Summary/Points of Interest
- The 5 types of companies under the new Bill will be:-
- Private Company Limited by Shares; these will be known as ‘CLS’ companies but will retain limited at the end of their names. There will be no objects clause for these companies and the company constitutional documents will consist of a one page document. All existing Private Limited Companies will be automatically converted into CLS companies unless the shareholders object to same. A CLS company will be allowed have one director and one shareholder.
- Designated Activity Company; these types of companies will continue to have object clauses but there will be no ultra vires rule.
- Company Limited by Guarantee;
- Public Limited Company;
- Unlimited Company.
- Director’s duties will be codified in legislation for the first time. The application of doctrines such as ultra vires and constructive notice which have created uncertainty as to the capacity and authority of companies is fully removed and each private company will have full unlimited capacity to carry and undertaking any business and activity, do any act or enter into any transaction and for that purpose the company will have full rights, powers and privileges. This clears up certain ambiguity in relation to the capacity of companies to enter into certain transactions.

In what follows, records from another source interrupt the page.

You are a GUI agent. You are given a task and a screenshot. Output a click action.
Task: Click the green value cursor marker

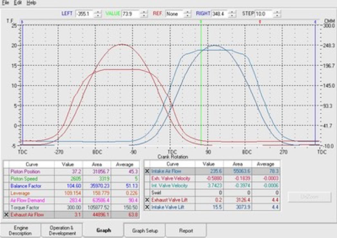(201, 22)
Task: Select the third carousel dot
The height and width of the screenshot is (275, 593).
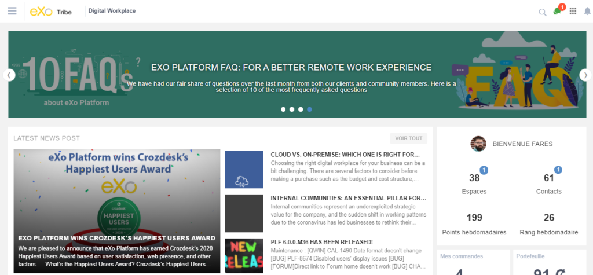Action: (x=301, y=109)
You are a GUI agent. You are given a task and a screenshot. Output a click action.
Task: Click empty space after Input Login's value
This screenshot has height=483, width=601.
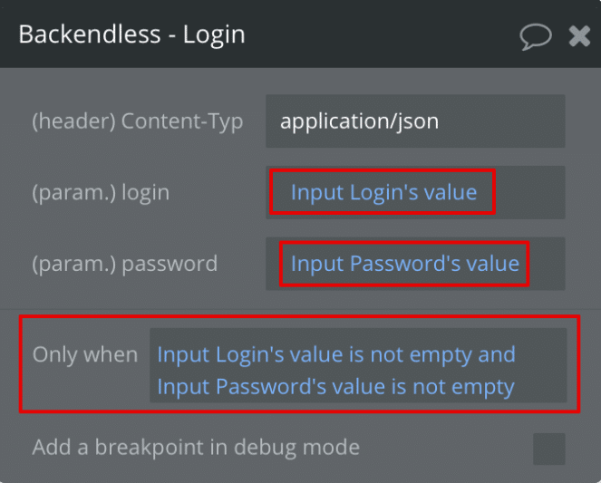[529, 192]
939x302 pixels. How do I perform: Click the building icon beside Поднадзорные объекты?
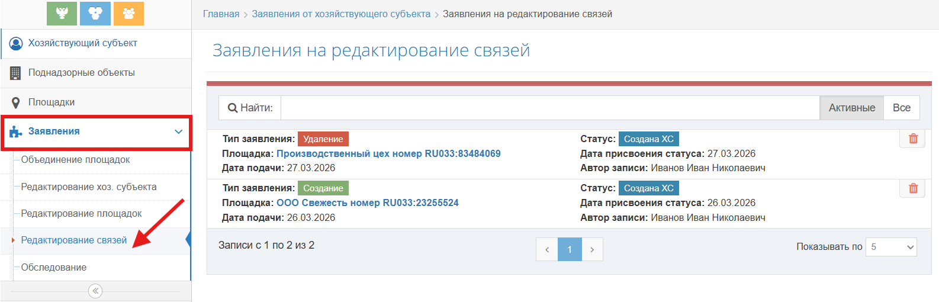tap(15, 73)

- There will be no requirement for a company to have authorised share capital.
- Share allotments may be authorised by ordinary resolution or by the constitution and authorisation may now be for a period greater than five years. Pre-emption rights may be disapplied by the constitution and the automatic pre-emption period is down from 21 to 14 days.
- The current rules governing financial assistance in relation to the acquisition of shares currently under Section 60 are retained but modified slightly.

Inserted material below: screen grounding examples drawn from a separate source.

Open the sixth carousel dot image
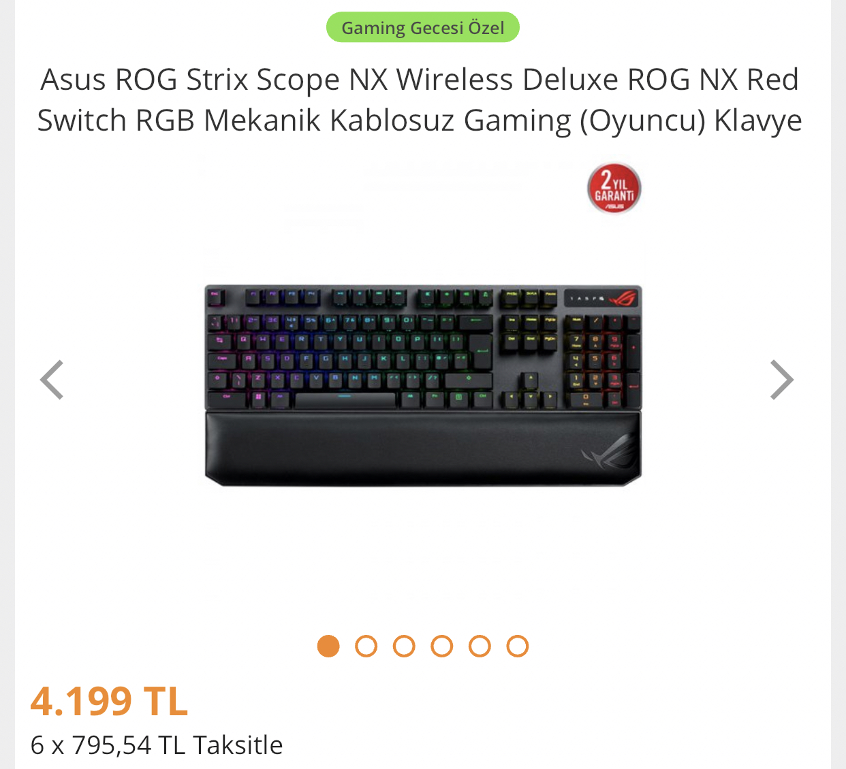Image resolution: width=846 pixels, height=769 pixels. (x=517, y=646)
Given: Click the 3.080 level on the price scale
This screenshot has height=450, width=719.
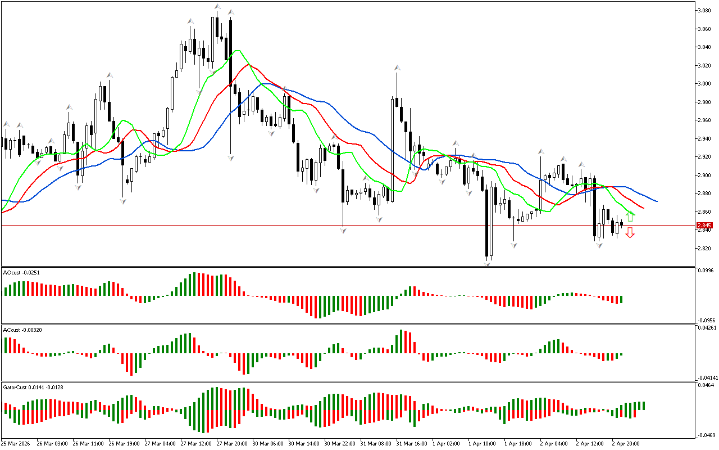Looking at the screenshot, I should click(704, 10).
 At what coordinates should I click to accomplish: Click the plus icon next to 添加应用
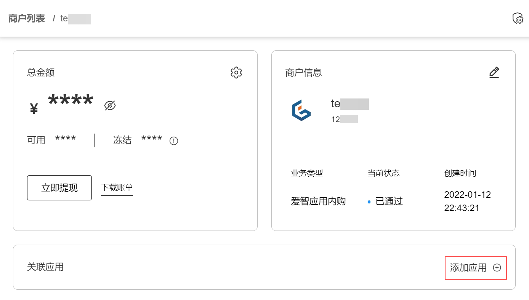497,268
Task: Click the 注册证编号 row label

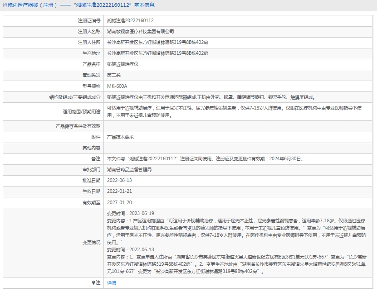Action: pyautogui.click(x=89, y=21)
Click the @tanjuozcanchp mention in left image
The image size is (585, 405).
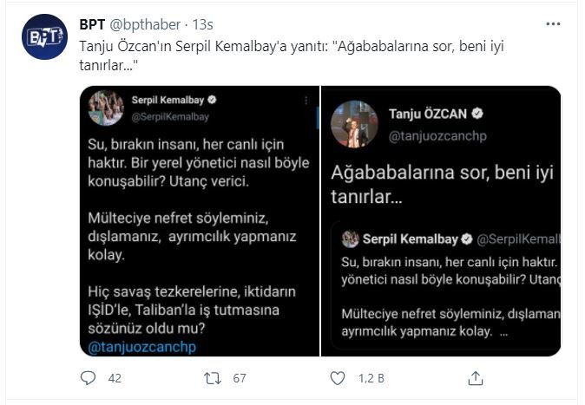(141, 347)
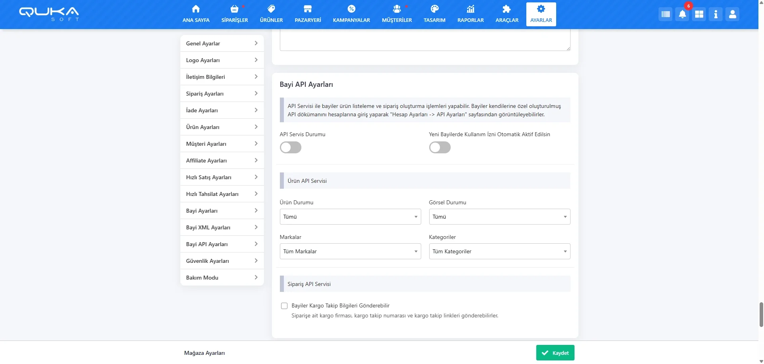The height and width of the screenshot is (364, 764).
Task: Enable Yeni Bayilerde Kullanım İzni toggle
Action: pos(440,148)
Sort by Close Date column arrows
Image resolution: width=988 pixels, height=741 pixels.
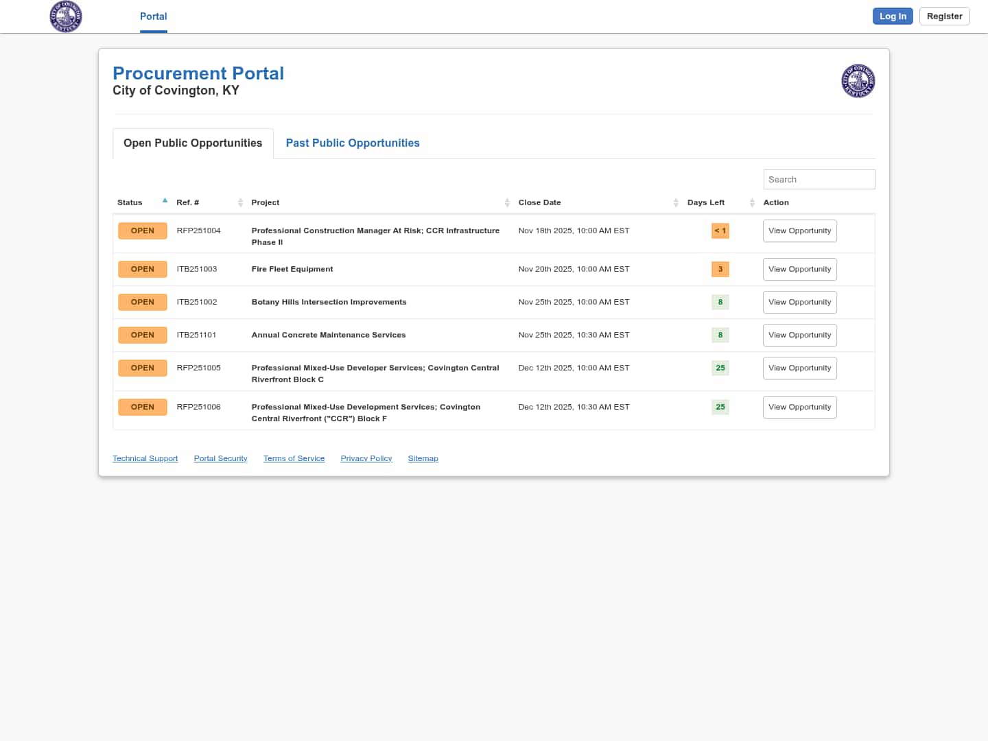(x=676, y=202)
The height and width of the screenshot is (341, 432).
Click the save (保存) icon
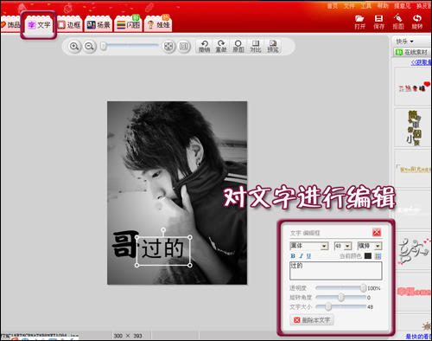coord(378,22)
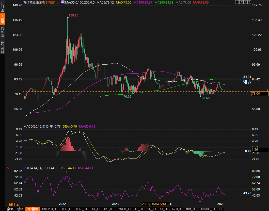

- Although there is a single director option for a CLS company there must also be a company secretary and there is a new duty on the board of directors to ensure the secretary has the skills necessary to do the job. There is also a new 18 years minimum age requirement for directors and secretaries.
- Large companies are obligated to have audit committees in place.

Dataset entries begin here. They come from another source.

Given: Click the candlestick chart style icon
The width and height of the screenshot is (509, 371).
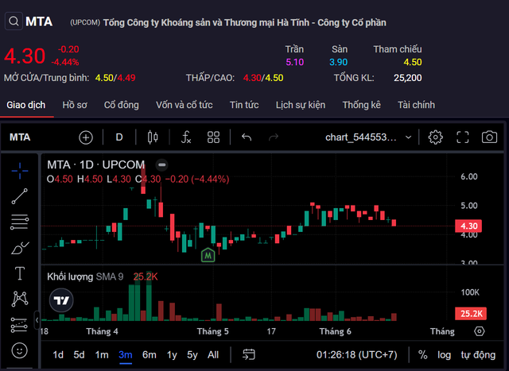Looking at the screenshot, I should [153, 137].
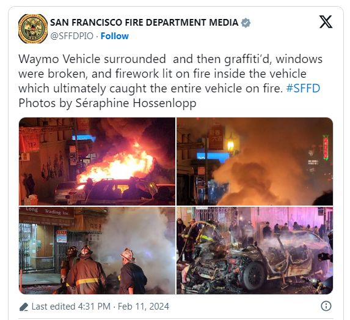Click the Feb 11, 2024 date

tap(144, 307)
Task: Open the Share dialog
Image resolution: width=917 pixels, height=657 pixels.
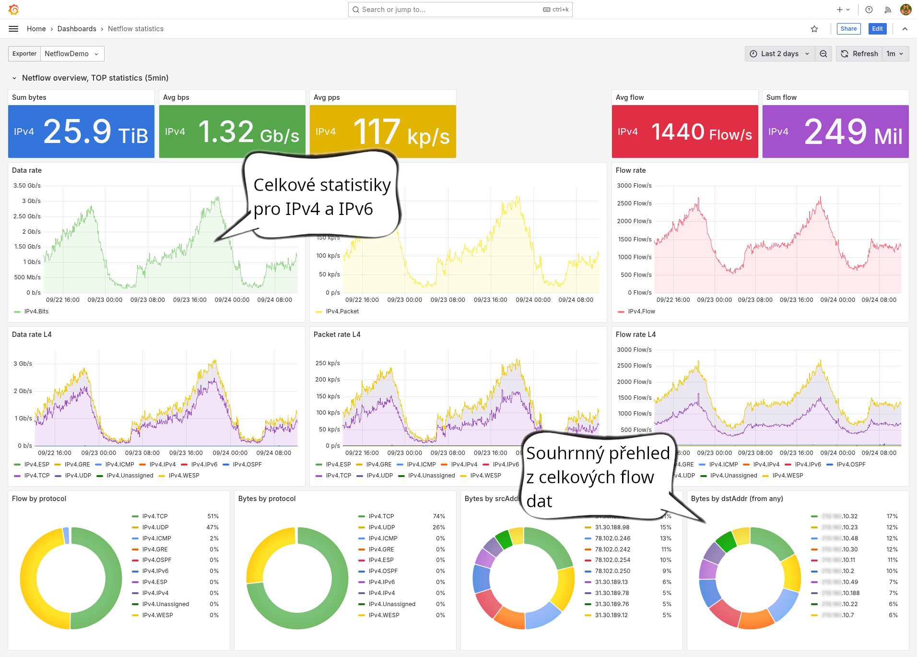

- A CLS can dispense with holding a physical AGM and can instead have a written AGM and also unanimous written members resolution dealing with AGM issues. There is a new concept of ‘majority written resolutions’, 50% or more of shareholders can pass an ordinary written resolution and 75% or more of shareholders can pass special resolution and this replaces the current system where unanimous approval is needed to pass a written resolution.
- The Bill introduces the summary approval procedure which will be a very convenient way of validating certain restricted activities i.e. financial assistance, reduction in company capital, members voluntary winding up, loans to directors.
- In summary the Bill is largely a consolidation/ re-enactment of existing provisions however a number of new measures are introduced to include some important new duties and obligations for directors to include new audit committee requirements (directors compliance statements, new duties regarding secretary’s, statements regarding audit information, directors report), useful pro business reforms (i.e. ability for a CLS companies to have only one director, ability for CLS to dispense with a psychical AGM, extensions of audit exemption and particularly the new summary approval procedure) and increased liabilities and penalties for directors (i.e. personal responsibility for a company’s liabilities where a declaration made under summary approval procedure without reasonable grounds.)